WHAT IS BEING ASKED
The stretch wanted below opens at the line containing "Switch to the 通道 tab" and closes at the line containing "Image resolution: width=551". Please return it exactly, with no other lines.

╭─ RECORDS FOR THE EXERCISE

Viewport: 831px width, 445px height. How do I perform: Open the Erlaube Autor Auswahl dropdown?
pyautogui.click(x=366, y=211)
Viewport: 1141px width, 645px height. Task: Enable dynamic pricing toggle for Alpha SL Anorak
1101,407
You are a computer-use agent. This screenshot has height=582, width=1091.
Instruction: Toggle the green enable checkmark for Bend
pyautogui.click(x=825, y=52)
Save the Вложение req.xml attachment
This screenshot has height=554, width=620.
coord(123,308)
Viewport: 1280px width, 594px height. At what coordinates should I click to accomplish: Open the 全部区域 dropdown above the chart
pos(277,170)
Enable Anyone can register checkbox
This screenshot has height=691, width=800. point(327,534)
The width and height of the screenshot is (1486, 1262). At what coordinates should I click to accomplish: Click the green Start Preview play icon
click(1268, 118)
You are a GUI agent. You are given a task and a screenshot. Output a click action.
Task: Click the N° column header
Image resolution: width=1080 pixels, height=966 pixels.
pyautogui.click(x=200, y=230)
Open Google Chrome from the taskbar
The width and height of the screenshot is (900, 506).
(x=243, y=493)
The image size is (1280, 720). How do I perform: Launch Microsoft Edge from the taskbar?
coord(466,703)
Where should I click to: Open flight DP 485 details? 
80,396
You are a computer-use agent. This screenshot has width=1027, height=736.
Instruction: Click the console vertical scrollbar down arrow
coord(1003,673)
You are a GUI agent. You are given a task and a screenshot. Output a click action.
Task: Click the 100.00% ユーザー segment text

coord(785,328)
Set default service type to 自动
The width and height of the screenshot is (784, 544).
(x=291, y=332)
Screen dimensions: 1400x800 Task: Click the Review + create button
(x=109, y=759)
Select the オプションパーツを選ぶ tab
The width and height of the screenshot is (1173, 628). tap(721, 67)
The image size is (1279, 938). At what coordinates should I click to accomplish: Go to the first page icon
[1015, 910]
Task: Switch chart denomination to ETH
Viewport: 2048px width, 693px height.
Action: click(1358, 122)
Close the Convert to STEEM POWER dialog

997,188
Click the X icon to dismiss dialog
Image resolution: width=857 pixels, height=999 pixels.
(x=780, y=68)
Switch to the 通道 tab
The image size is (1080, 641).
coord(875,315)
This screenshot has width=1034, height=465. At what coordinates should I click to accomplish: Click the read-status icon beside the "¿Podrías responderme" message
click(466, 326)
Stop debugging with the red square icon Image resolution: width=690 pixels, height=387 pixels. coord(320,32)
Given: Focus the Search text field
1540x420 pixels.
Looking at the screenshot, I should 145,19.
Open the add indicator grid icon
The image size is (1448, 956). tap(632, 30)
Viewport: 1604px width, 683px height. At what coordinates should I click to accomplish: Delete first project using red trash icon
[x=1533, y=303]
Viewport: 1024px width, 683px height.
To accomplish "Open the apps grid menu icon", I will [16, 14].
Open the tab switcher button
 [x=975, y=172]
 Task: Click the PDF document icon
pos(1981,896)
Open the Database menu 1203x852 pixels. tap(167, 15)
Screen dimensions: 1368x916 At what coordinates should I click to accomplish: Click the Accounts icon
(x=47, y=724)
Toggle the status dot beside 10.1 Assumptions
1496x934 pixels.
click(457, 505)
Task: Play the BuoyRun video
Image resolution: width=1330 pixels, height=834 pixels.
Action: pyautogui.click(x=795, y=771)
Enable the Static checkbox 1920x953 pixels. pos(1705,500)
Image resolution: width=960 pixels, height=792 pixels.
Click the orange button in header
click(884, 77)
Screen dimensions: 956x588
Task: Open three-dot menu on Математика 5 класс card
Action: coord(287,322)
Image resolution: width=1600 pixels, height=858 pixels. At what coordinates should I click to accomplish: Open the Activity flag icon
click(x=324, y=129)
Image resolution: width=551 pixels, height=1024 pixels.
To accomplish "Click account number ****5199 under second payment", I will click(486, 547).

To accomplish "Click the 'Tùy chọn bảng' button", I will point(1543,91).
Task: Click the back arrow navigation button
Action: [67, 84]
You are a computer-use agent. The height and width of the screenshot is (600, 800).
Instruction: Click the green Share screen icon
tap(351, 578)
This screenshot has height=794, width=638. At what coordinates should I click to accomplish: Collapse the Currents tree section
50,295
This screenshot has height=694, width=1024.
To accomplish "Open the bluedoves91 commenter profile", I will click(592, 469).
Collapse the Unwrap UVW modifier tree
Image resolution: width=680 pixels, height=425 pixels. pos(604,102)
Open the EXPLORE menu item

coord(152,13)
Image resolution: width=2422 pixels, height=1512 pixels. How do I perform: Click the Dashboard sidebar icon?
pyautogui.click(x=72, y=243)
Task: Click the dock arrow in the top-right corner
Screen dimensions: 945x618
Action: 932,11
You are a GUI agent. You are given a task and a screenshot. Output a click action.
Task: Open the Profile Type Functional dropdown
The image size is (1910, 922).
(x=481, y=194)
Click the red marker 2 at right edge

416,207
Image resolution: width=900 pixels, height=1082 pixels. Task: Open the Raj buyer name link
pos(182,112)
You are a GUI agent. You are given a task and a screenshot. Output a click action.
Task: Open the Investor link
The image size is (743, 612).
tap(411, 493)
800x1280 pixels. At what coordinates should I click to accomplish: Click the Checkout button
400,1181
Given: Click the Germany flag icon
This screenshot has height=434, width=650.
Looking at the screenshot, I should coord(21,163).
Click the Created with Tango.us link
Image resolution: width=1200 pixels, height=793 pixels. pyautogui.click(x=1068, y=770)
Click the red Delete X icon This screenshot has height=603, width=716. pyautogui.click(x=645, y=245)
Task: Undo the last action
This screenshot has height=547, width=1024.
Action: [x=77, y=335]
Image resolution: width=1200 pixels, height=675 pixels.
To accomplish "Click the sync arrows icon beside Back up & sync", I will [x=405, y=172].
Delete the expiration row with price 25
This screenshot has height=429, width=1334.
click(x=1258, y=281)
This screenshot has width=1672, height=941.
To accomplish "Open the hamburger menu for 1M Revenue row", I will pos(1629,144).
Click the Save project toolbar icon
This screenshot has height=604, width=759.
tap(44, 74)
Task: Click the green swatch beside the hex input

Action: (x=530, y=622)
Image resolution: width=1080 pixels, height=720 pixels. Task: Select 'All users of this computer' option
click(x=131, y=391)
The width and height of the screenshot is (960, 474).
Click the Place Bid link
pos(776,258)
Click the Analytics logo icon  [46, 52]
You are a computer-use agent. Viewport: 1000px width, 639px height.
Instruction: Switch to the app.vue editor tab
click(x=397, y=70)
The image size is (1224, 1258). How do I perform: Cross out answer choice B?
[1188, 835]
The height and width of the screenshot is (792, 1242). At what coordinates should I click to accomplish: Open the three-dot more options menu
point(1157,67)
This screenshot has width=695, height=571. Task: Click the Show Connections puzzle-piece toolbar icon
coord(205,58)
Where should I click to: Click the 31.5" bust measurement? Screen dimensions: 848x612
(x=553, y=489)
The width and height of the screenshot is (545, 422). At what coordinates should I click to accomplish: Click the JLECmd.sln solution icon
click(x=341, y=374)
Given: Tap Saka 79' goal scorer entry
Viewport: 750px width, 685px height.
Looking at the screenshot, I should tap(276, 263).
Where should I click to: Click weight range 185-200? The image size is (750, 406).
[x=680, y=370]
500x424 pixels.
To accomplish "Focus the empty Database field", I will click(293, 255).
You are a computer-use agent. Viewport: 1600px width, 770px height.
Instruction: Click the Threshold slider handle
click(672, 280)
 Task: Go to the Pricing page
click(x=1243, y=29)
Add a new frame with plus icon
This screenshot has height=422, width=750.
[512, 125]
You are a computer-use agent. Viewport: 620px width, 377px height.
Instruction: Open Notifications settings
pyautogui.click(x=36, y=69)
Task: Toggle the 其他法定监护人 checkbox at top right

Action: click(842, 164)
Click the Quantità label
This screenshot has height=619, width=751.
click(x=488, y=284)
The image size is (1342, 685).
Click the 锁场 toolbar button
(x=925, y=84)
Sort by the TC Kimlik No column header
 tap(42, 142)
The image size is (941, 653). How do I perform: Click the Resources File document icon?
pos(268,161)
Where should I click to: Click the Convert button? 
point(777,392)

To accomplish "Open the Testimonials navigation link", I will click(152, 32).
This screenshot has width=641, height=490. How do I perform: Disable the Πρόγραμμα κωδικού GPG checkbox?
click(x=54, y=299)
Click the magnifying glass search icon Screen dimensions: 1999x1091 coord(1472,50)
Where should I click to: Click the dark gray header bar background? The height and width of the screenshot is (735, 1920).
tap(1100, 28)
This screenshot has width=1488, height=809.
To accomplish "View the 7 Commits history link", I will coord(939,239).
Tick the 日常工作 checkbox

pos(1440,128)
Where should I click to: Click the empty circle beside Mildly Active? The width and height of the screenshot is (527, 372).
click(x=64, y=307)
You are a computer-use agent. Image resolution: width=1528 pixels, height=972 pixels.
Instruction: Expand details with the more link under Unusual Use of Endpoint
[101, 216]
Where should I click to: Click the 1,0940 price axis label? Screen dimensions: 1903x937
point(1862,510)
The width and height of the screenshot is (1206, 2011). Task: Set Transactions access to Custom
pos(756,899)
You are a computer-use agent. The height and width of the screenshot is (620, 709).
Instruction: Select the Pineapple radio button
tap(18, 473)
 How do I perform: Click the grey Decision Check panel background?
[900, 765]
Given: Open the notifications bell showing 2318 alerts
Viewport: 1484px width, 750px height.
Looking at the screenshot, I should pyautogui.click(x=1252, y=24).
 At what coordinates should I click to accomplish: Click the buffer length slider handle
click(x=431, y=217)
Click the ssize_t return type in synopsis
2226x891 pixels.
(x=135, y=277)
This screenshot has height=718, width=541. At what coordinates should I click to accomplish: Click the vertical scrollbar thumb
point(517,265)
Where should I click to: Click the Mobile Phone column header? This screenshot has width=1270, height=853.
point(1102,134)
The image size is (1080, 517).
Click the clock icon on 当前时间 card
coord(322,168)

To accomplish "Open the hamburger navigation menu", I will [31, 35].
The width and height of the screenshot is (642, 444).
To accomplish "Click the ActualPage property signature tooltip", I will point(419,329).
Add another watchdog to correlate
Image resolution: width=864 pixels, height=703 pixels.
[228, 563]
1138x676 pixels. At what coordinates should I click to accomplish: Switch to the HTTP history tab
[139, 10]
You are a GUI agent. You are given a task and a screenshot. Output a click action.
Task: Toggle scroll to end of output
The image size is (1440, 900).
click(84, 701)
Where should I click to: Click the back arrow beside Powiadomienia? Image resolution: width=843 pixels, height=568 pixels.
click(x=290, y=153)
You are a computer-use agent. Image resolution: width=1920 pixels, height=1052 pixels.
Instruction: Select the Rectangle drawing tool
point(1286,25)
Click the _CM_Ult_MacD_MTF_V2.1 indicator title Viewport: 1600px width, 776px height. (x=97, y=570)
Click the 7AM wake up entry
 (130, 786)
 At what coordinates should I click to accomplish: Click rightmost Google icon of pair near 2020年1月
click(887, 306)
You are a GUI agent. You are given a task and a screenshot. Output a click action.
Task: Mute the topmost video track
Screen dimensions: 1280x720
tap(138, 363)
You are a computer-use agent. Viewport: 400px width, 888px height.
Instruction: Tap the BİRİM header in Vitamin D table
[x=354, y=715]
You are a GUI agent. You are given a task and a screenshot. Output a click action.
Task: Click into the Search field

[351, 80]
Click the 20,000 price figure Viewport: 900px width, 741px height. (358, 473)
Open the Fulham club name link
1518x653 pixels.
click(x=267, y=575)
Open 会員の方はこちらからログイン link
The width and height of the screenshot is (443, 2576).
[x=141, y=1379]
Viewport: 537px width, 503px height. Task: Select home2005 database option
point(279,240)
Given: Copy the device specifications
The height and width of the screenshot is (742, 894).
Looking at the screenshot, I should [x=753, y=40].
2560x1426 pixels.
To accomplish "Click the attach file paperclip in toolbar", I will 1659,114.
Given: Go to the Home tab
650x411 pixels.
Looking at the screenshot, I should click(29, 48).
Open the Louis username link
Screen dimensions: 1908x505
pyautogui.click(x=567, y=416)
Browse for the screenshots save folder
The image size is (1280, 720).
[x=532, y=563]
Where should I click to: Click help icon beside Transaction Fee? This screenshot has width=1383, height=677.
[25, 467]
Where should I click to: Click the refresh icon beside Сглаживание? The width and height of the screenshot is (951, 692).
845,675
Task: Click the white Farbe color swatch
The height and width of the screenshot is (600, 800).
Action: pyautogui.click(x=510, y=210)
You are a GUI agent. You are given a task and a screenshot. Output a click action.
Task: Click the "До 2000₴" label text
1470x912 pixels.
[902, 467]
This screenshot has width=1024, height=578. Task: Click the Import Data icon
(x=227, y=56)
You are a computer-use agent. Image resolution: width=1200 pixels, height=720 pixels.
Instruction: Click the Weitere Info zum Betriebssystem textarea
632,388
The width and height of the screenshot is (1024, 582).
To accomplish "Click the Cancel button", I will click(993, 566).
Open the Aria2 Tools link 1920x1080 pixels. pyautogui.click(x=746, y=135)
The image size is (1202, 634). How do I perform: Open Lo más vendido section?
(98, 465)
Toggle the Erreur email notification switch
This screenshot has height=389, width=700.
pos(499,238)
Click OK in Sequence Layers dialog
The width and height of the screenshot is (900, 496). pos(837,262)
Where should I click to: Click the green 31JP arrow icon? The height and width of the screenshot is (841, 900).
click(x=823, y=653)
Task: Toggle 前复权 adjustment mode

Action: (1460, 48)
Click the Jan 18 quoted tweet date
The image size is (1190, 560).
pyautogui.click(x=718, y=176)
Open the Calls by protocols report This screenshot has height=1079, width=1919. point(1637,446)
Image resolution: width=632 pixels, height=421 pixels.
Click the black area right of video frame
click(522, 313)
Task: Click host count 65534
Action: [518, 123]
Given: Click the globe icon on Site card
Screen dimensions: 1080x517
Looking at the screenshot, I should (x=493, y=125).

╰─

RESPONSE
Switch to the 通道 tab
The image size is (1080, 641).
coord(875,315)
This screenshot has width=1034, height=465. At what coordinates should I click to accomplish: Click the read-status icon beside the "¿Podrías responderme" message
click(466, 326)
Stop debugging with the red square icon Image resolution: width=690 pixels, height=387 pixels. coord(320,32)
Given: Focus the Search text field
1540x420 pixels.
Looking at the screenshot, I should 145,19.
Open the add indicator grid icon
The image size is (1448, 956). tap(632, 30)
Viewport: 1604px width, 683px height. At what coordinates should I click to accomplish: Delete first project using red trash icon
[x=1533, y=303]
Viewport: 1024px width, 683px height.
To accomplish "Open the apps grid menu icon", I will [16, 14].
Open the tab switcher button
 [x=975, y=172]
 Task: Click the PDF document icon
pos(1981,896)
Open the Database menu 1203x852 pixels. tap(167, 15)
Screen dimensions: 1368x916 At what coordinates should I click to accomplish: Click the Accounts icon
(x=47, y=724)
Toggle the status dot beside 10.1 Assumptions
1496x934 pixels.
click(457, 505)
Task: Play the BuoyRun video
Image resolution: width=1330 pixels, height=834 pixels.
Action: pyautogui.click(x=795, y=771)
Enable the Static checkbox 1920x953 pixels. pos(1705,500)
Image resolution: width=960 pixels, height=792 pixels.
Click the orange button in header
click(884, 77)
Screen dimensions: 956x588
Task: Open three-dot menu on Математика 5 класс card
Action: coord(287,322)
Image resolution: width=1600 pixels, height=858 pixels. At what coordinates should I click to accomplish: Open the Activity flag icon
click(x=324, y=129)
Image resolution: width=551 pixels, height=1024 pixels.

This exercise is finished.